Un groupe important d’individus miniaturisés est appelé à perdre le fil, incapable de s’adapter aux nouvelles manières de travailler et aux courants perpétuellement changeants. Outre les spécialistes polarisés sur l’infiniment petit de leur branche et les héritiers de culture entrepreneuriale familiale winner, d’autres qui n’habillent pas naturellement le prêt-à-porter du success story voudraient bien aussi se tirer d’affaire. Dans l’entonnoir social de plus en plus étroit et complexe, des tas de personnes ne peuvent pas, n’assurent plus le niveau de compétences requis. Et celles qui sont dans la course auront de plus en plus besoin de savoirs pointus, de stages, d’analyses pour décoder quelle qualification acquérir aujourd’hui, alors qu’elle sera peut-être désuète demain. Un douloureux processus de sélection "artificielle" est en cours. De toute façon, ce sont les leaders cash-rismatiques qui, au gros bout du bâton, décideront. En majeure partie, nos vies dépendent des décisions prises par les monopolistes et soumises à l’analyse d’économistes. "Nous vivons dans un monde où relativement peu de personnes_ peut-être 500 ou 1 000_ prennent les décisions fondamentales" disait Philip Heyman, professeur de droit à Havard.

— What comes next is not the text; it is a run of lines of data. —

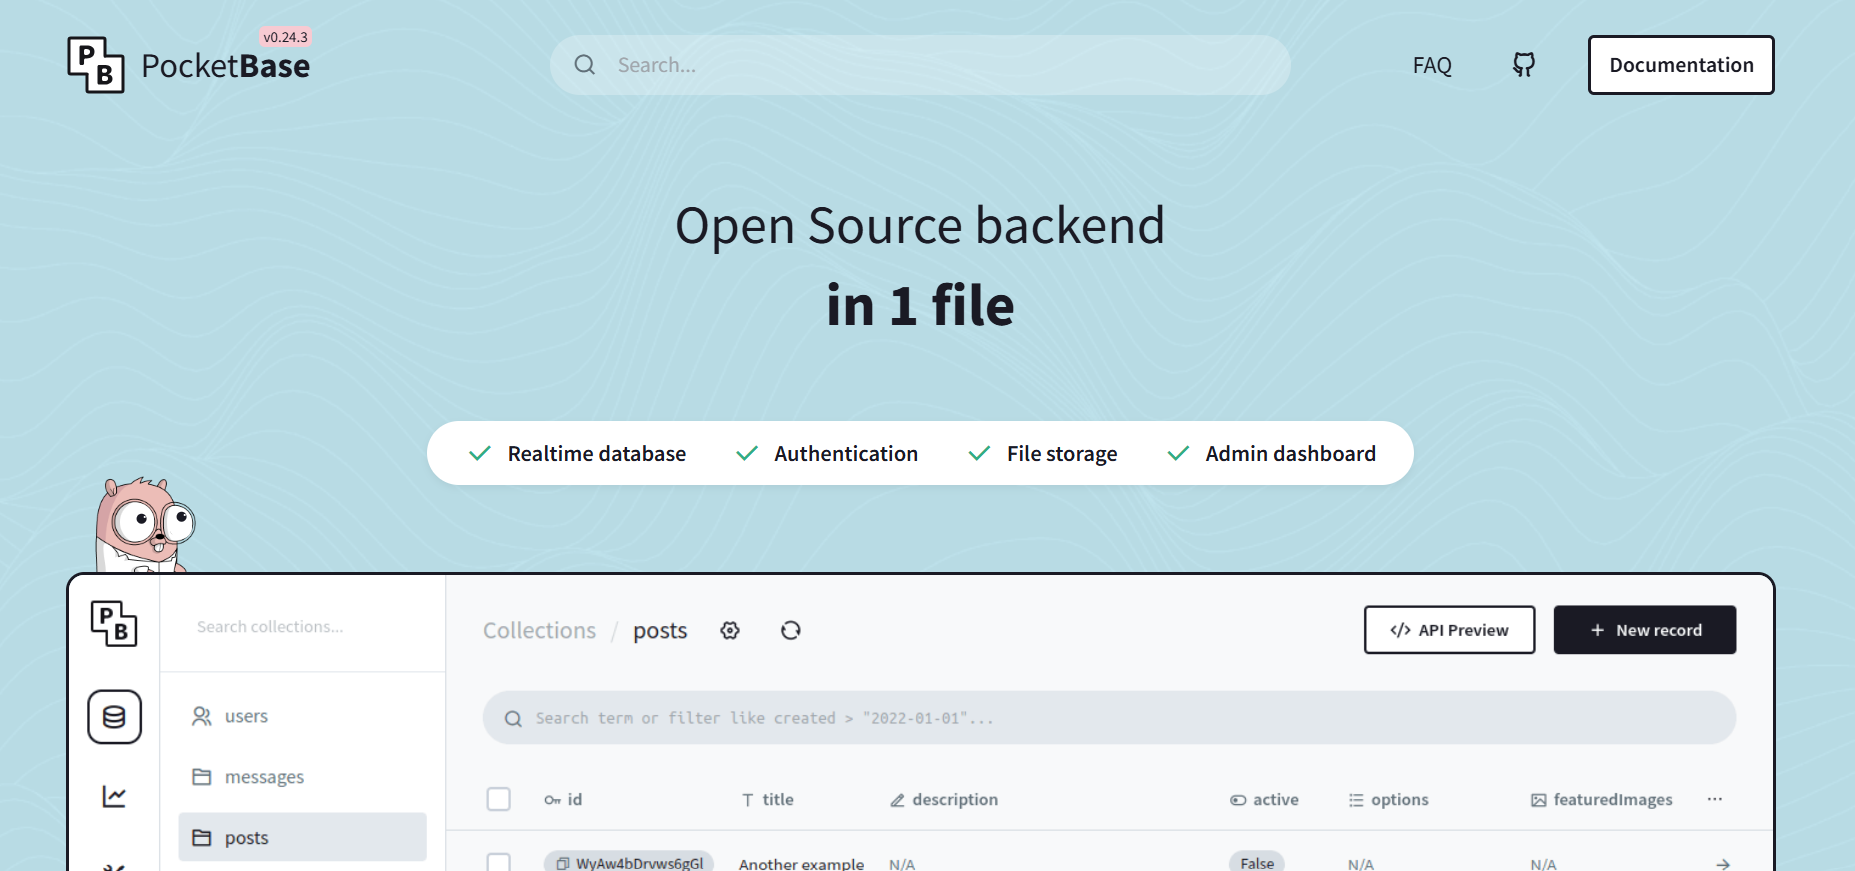Click the PocketBase logo in header
Image resolution: width=1855 pixels, height=871 pixels.
(x=188, y=65)
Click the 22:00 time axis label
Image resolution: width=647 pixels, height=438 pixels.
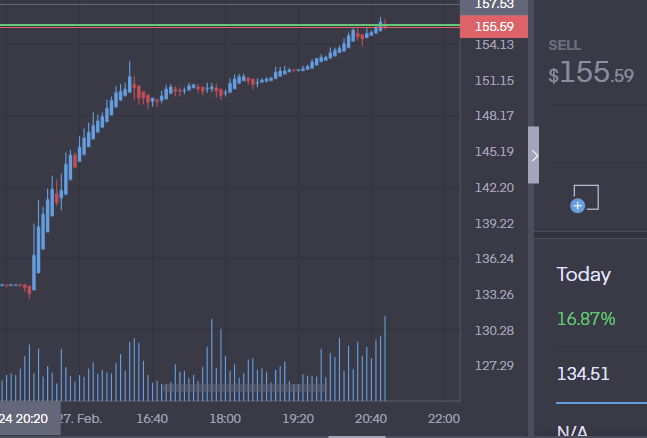(x=443, y=418)

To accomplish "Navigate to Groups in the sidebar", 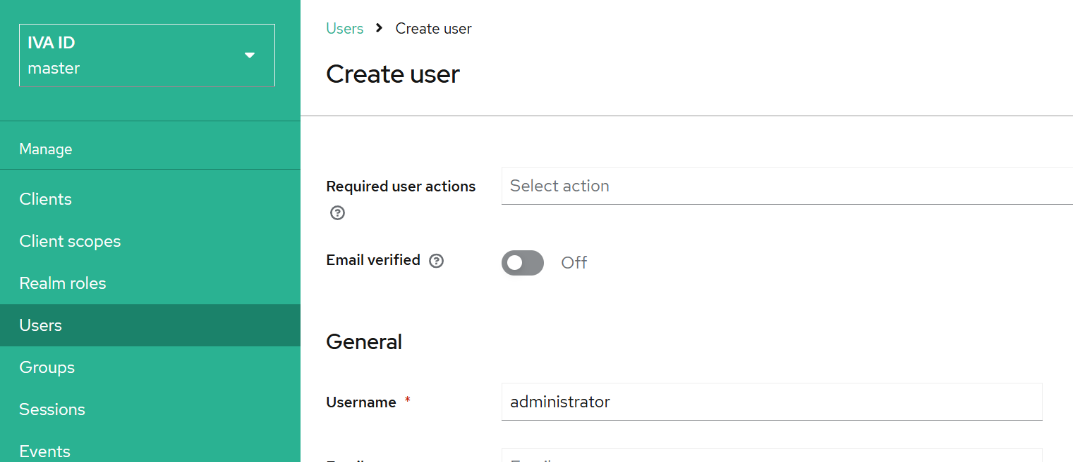I will pyautogui.click(x=47, y=367).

Où sont donc passés les soixante-huitards qui avaient comme ambition de libérer les sans-voix du joug de l’exploiteur capitaliste? Même si la légende est bidon, elle avait son charme! Attention! Nulle intention ici de faire le procès du progrès. Je veux bien devenir un bon petit produit calibré. Alors, à grands coups de slogans mobilisateurs, de "think positive", de "just do it", et autres diktats simplistes, de programmation neurolinguistique peut-être, d’analyse transactionnelle, de process-communication, de trainings, de rites de passage chez les aborigènes et de sweat lodges chez les Navajos, de quelconques traitements énergétiques qui fluctuent l’ego, j’arriverai bien à m’équiper pour passer à la prospérité! Mais impossible de taire ce sentiment d’étrange servitude qui flotte au-dessus de ma tête: quand bien même je laverais mon cerveau avec tous ces savons psychobubbles dits essentiels, cela serait-il suffisant pour me tailler une place? Et si la greffe ne prend pas? Et puis cette idée que pour réussir, il faut devenir émotionnellement intelligent, mais mourir à ses émotions!

La vision idyllique de l’entrepreneur confortablement installé dans un bureau high tech en parfait contrôle de son univers, pour beaucoup, cela participe d’un autre lavage de cerveau, celui-là, bien huilé. Dans la vraie vie, c’est différent. De nos jours, la moitié des emplois créés le sont par des travailleurs autonomes. La plupart d’entre eux travaillent d’arrache-pied pour gagner entre 10 et 15 000 $ par année. Dans bien des cas, se retrouver un travail stable, ce n’est pas un échec. Mais plutôt une libération.Bien sûr, les entreprises sont heureuses de sous-traiter une partie de leur travail. Cela leur permet de réaliser des économies appréciables. Il est temps de mettre en place des mécanismes de reconnaissance et une équité en matière d’avantages sociaux. Et ce, pas qu’en période électorale. Les travailleurs autonomes formeront bientôt la moitié de la population active au Québec.

Le travail autonome érigé en absolu, en paradis artificiel qui fait rêver, qui conduit aux délires de grandeur, voilà bien souvent une fiction privilégiée par les détenteurs du capital.